EXERCISE MATERIAL >>
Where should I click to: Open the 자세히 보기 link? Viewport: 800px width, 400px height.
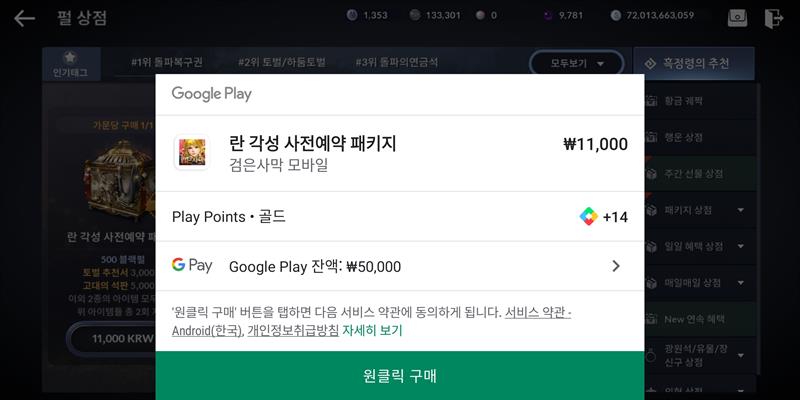tap(372, 331)
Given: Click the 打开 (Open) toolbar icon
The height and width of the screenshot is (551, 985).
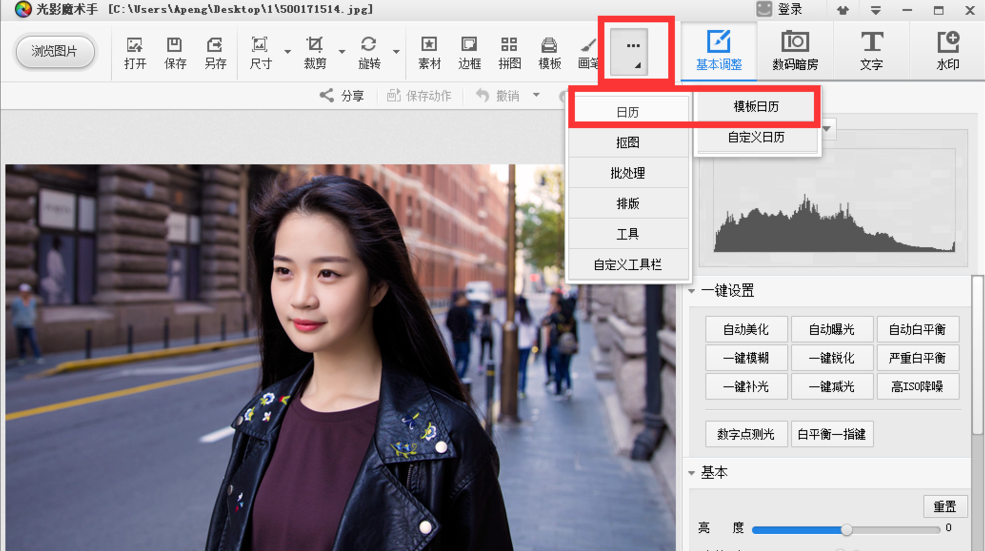Looking at the screenshot, I should pyautogui.click(x=135, y=46).
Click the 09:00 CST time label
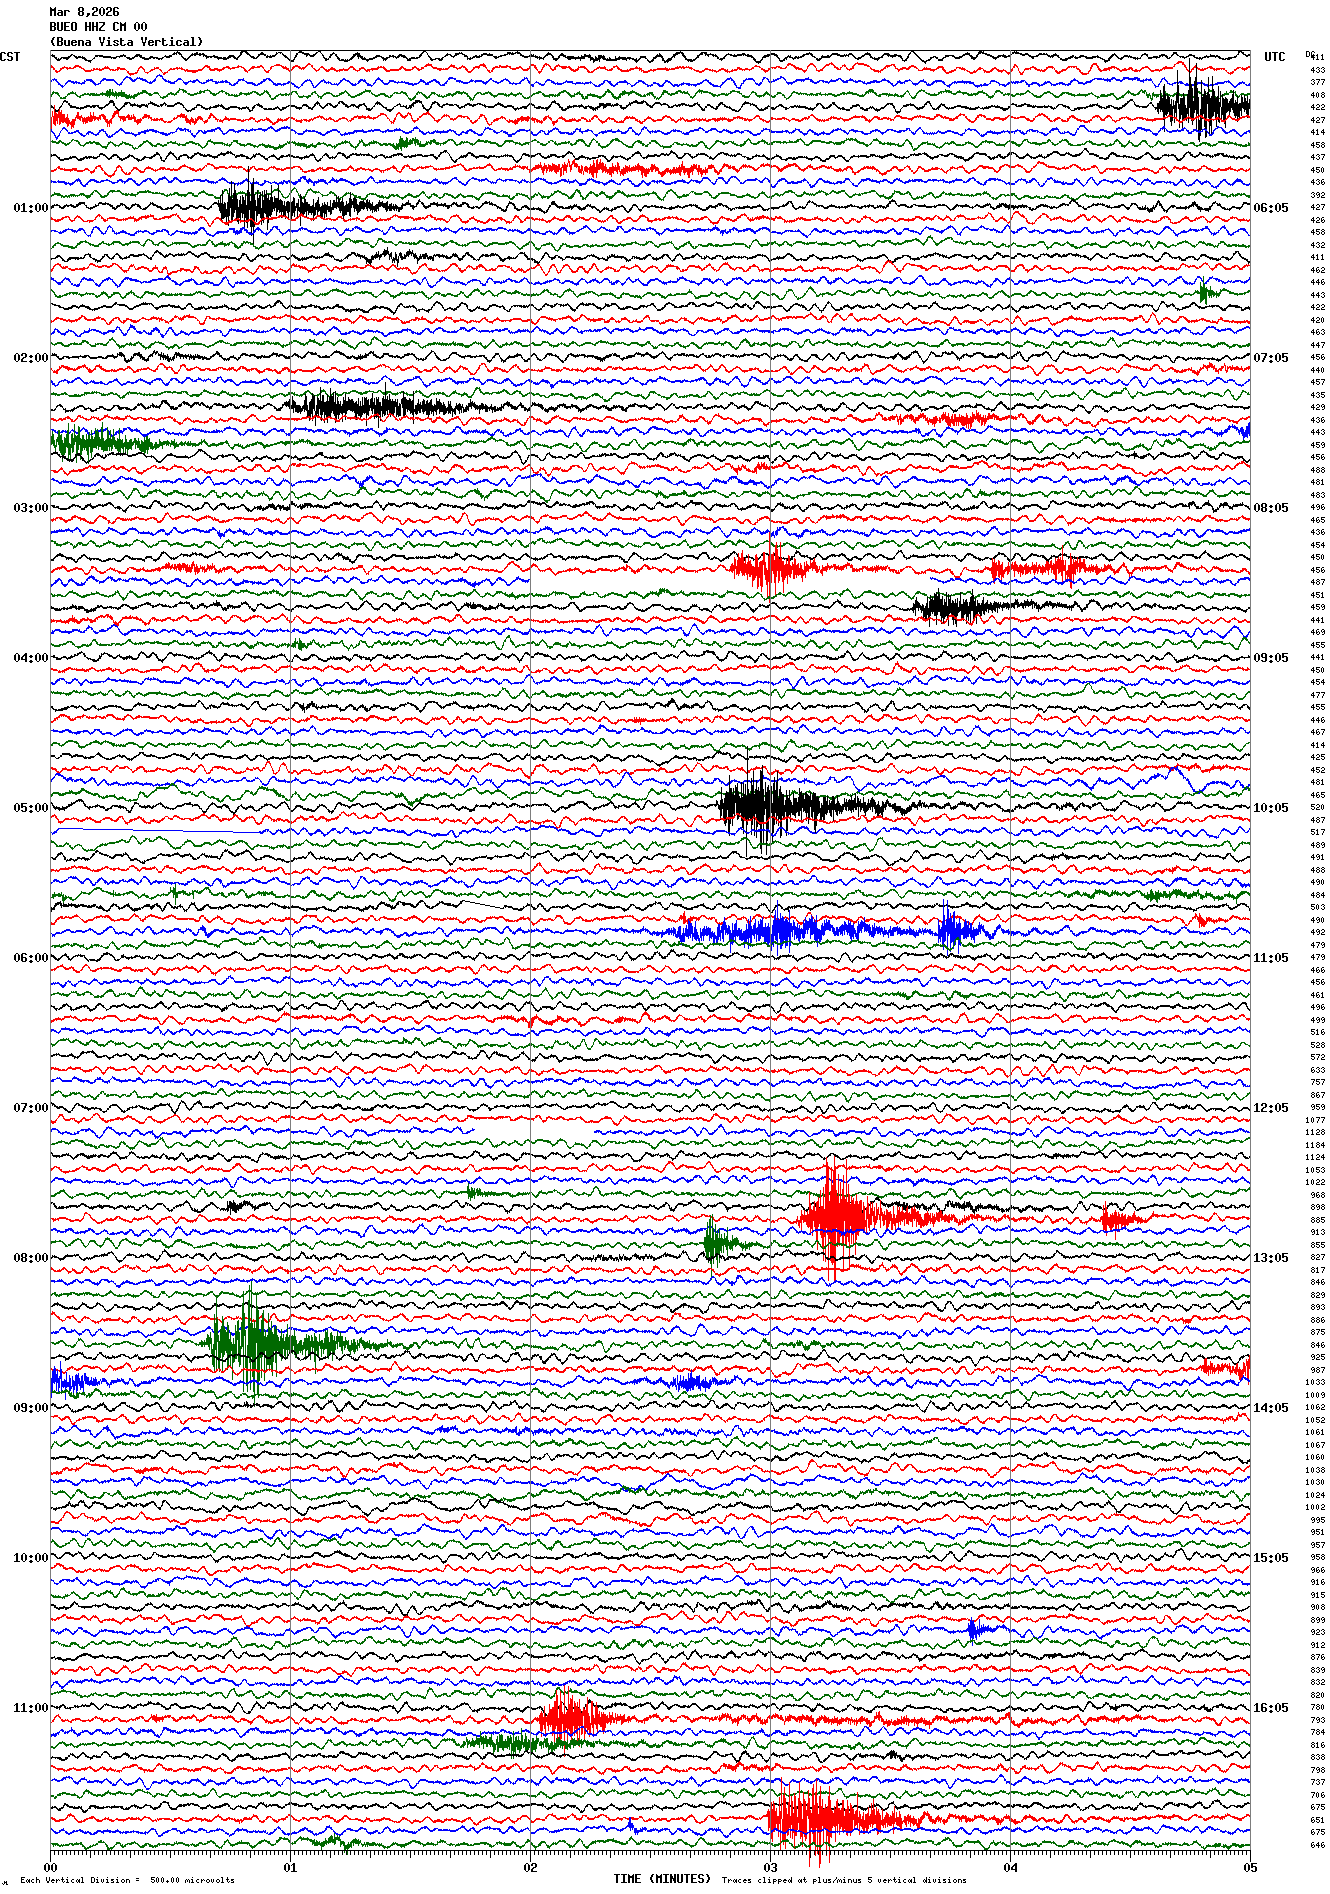1330x1894 pixels. coord(30,1408)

REQUIRED ACTION >> The full listing above, duplicated exactly and without its pictures, is the answer.

TASK OUTPUT >>
Where should I click to: Open the 자세히 보기 link? Viewport: 800px width, 400px height.
tap(372, 331)
Given: Click the 打开 (Open) toolbar icon
The height and width of the screenshot is (551, 985).
Looking at the screenshot, I should pyautogui.click(x=135, y=46).
Click the 09:00 CST time label
1330x1894 pixels. coord(30,1408)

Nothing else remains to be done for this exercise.